The same was true for French division of Amnesty International and their recent drive to collect signatures civil rights abuses by military forces. This year the organization decided to turn each signature into a note of an ever-expanding song so that authorities could actually hear the scope of the protest.
That’s a great idea. They even got a famous Israeli musician to create the song. But how do you get the message out for people to join the effort without investing heavily in advertising?
The answer here, and so often overlooked in many campaigns, is to take the message out of advertising and engage the audience in a more organic fashion. When are you most focused on the nature of a song? When you can’t name that tune.
Amnesty International partnered with Shazam, the wildly popular mobile app that listens to a song and identifies the name and artist.
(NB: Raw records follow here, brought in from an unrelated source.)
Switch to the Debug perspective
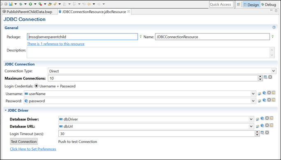 pyautogui.click(x=269, y=5)
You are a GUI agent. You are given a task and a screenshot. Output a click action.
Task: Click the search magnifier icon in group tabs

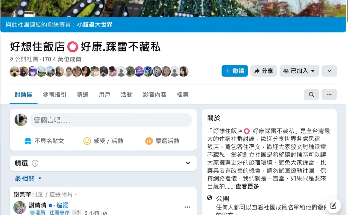click(311, 95)
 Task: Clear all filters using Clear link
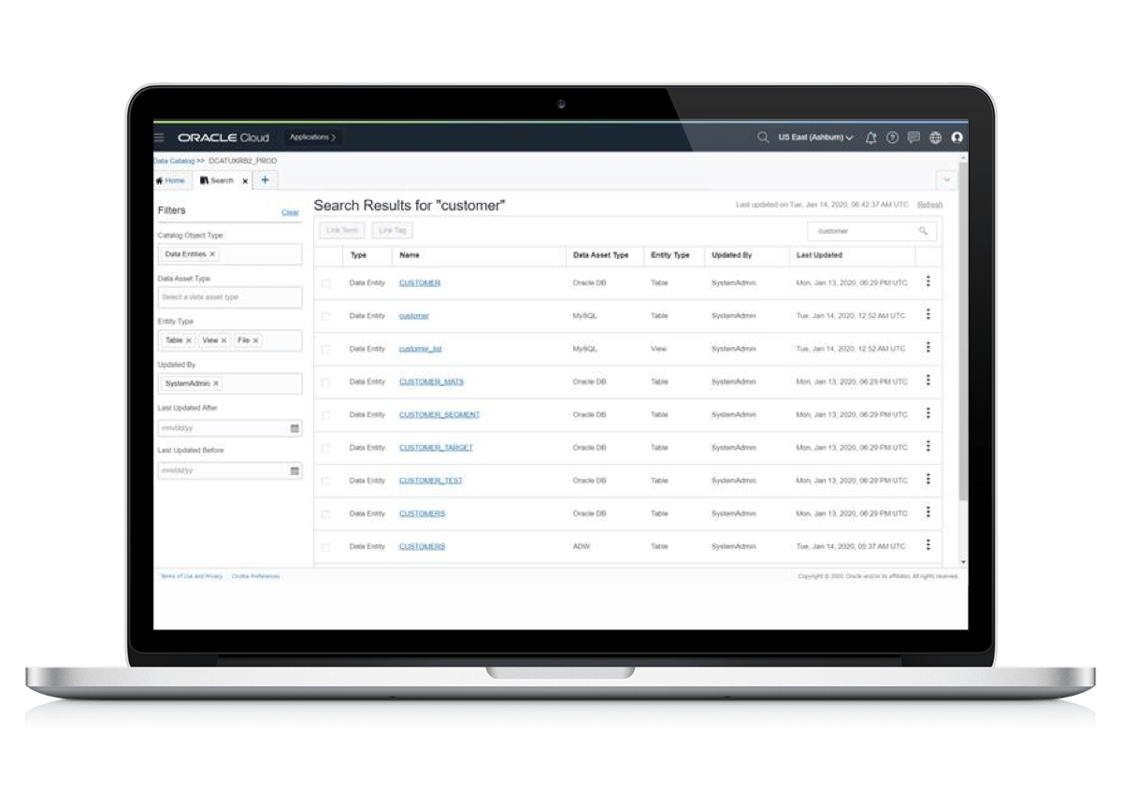tap(290, 212)
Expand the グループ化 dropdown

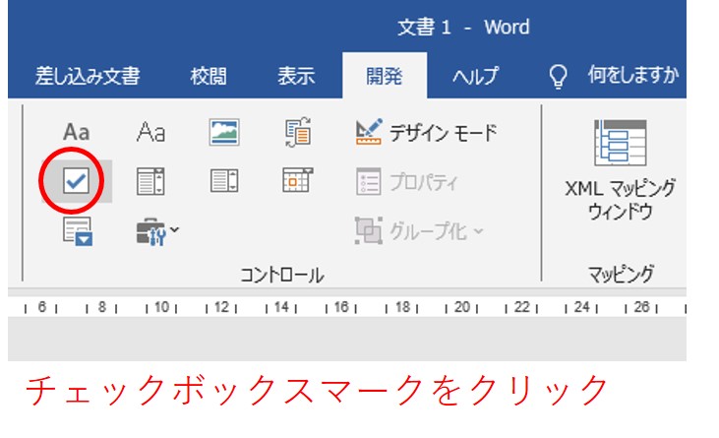(420, 231)
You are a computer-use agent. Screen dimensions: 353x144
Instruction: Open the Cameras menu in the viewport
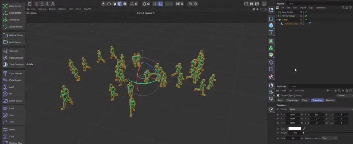coord(42,9)
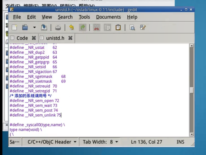Save the current file via toolbar icon
The width and height of the screenshot is (206, 155).
44,27
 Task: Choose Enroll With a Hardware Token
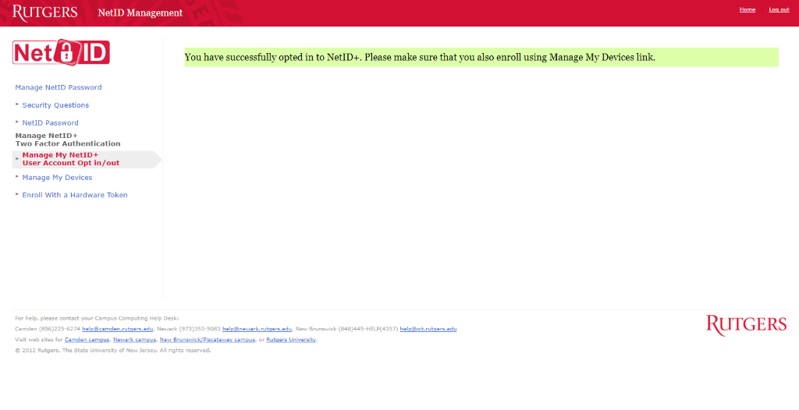click(74, 195)
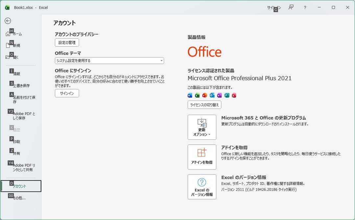The image size is (355, 220).
Task: Click the 設定の管理 button
Action: 67,42
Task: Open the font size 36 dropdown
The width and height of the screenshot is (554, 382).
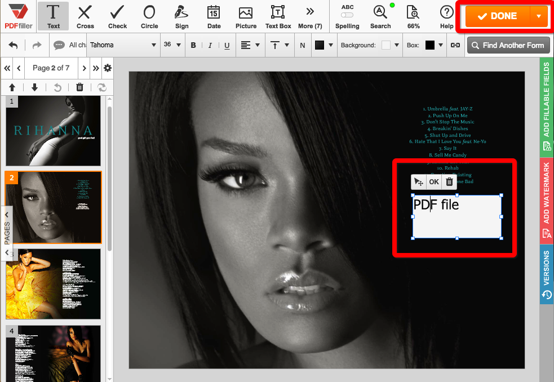Action: pyautogui.click(x=172, y=46)
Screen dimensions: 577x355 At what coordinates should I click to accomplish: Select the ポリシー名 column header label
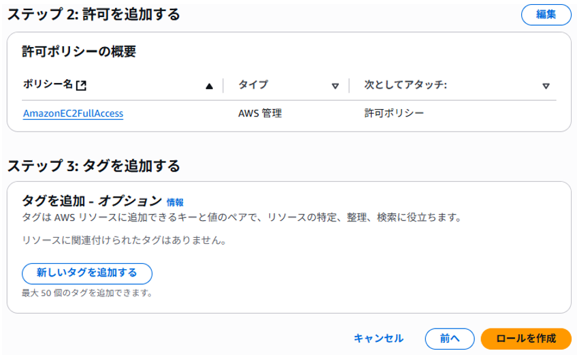coord(48,85)
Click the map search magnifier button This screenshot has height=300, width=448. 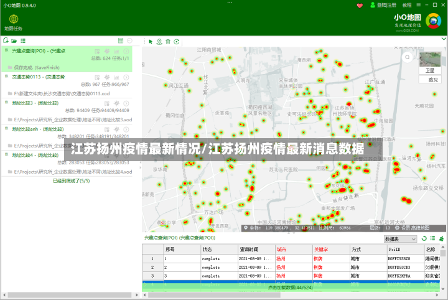point(407,57)
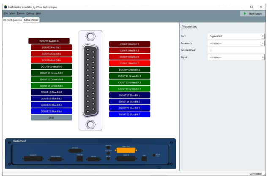Expand the Accessory dropdown

236,43
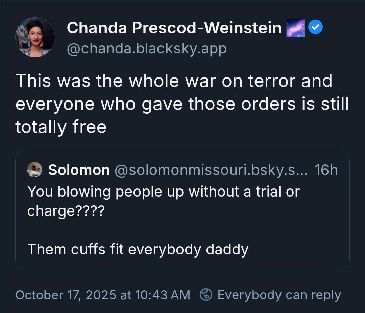The image size is (365, 313).
Task: Click the blank line inside the quoted post card
Action: click(183, 230)
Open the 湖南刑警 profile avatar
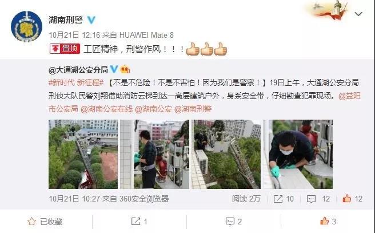Screen dimensions: 375x233 (x=26, y=26)
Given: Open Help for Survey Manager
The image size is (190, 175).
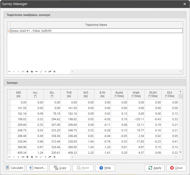Looking at the screenshot, I should [x=105, y=168].
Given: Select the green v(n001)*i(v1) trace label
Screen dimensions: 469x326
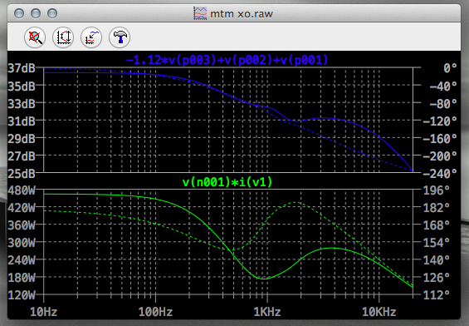Looking at the screenshot, I should (227, 182).
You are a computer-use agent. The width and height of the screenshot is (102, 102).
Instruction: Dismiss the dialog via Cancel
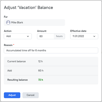(x=31, y=95)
Sometimes Shazam can’t work its magic. But rather than delivering its standard error message, in this case it delivered a powerful call to action:
“Valentina Rosendo Cantu could not make herself heard either. Assaulted by soldiers, she asked for justice but the authorities refused to investigate.”
With one click users could add their names to the petition. And click they did.
More than 257,000 (and climbing) signatures were gathered, a 500% increase. The resulting song was made into a CD that Amnesty International now distributes.
It was a great success, not only for the protest, but for Shazam too. While some TV ads have linked to the app for marketing efforts, this program demonstrates the utility of the program as a gateway to extended communication.